Ricordo ancora sorridendo un episodio di anni fa: mi chiama un carissimo Collega che ha l’Agenzia in centro a Jesolo perché aveva un blocco in uno degli innumerevoli nostri farraginosi programmi aziendali, e non cavava un ragno dal buco davanti ad un suo Cliente sempre più infastidito. Io gli dico “Te lo consulto io da qua, dammi la tua utenza e la tua password”, e lui mi fa: “Spiaggia”. Grandioso! Sicuramente l’alternava con “Bagnino1” e “Il-Pedalò” (tutte di otto campi). Mi ha dato davvero un’idea, se tanto mi dà tanto per un po’ la mia password è stata “Traffico”, ma solo perché “Coda_in_tangenziale” e “Mancanza_cronica_di_parcheggio” non ci stavano.
Oggi quindi voglio gridare un Elogio alla Semplicità, perché mi sento dentro che detesto profondamente quando la vita ci crea inutili complicazioni.

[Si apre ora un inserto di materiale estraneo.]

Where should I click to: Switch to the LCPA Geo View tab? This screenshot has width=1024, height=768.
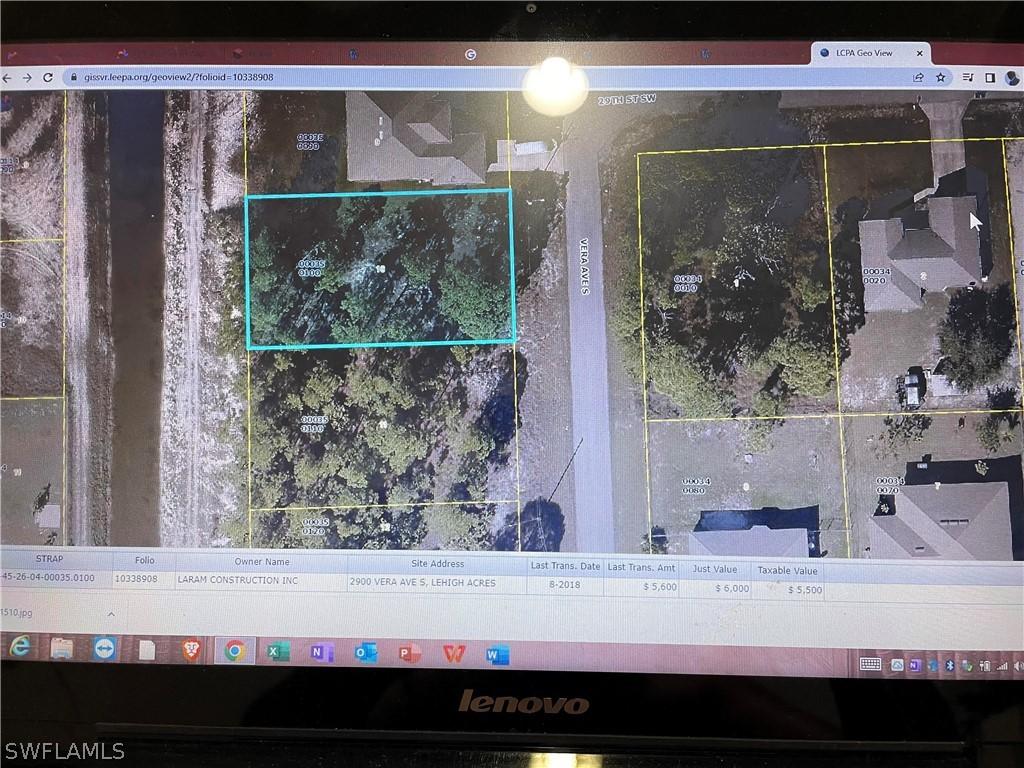point(866,52)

Voglio essere semplice! Voglio eliminare qualunque possibile segreto, voglio l’assoluta trasparenza!
Ecco un altro motivo per cui adoro mio marito, che arrivato alla veneranda età di Dieci-Lustri-Dieci (portati splendidamente, peraltro) non solo non sa usare un computer, addirittura non vuole neanche imparare come si accende! Lui SA che non gli serve. Deve parlare con qualcuno: chiama o ci va, distanza permettendo. E chiama con un telefono che ha due funzioni: fa le telefonate e manda sms. E basta, anzi no, ha il bluetooth, quello l’ha cercato per evitare di schiantarsi in macchina, ma niente altro, neanche la più schifosa fotocamera. E’ limpido, lui, le seghe mentali di quelli matti per il computer non sa neanche dove stiano di casa. Una mail ogni mai me la fa scrivere da una delle mie caselle, sempre se serve, ma si contano davvero in un anno su tre dita, e il più delle volte sono casi di delicatezza, cioè per evitare di disturbare col telefono. Non ha un Conto bancario on-line. Non ha alcun Account. Non sa neanche cos’è un ID. E sta benissimo, perché può davvero dedicare ogni suo pensiero alla vita, al brivido che ti dà il “guardare”, il “parlare”, il “comunicare”, l’”ascoltare”, il “toccare”. E’ un dritto, ci è arrivato prima di tutti. Infatti me lo sono sposato apposta.
“L’uomo è un organismo ultracomplicato.
Se è destinato all’estinzione, scomparirà per mancanza di semplicità”
Ezra Pound
il titolo è molto divertente. gli uomini sono inevitabili? :)
RispondiEliminaEh eh eh.
EliminaQuando ho aperto il blog (vedi il Primo Post) avevo cercato un'interpretazione più filosofica: l'umanità - in genere - gli incontri quotidiani, le persone... un po' di sociologia spiccia che chiunque abbia un'attività a contatto con il pubblico sente scorrere nel sangue (a giorni placidamente, a giorni in grosse bolle). Tuttavia, dopo un piccolo percorso personale, posso affermare con tutta tranquillità che, in effetti, anche i Signori Maschietti sono per me inevitabili! Troppo bello averli intorno, si capiscono tante cose, oppure al contrario non si capisce più niente di ciò che si capiva... comunque sì, mai pensare di poterne farne a meno. Mi sentirei a metà. O a due terzi. Ad ogni modo, incompleta.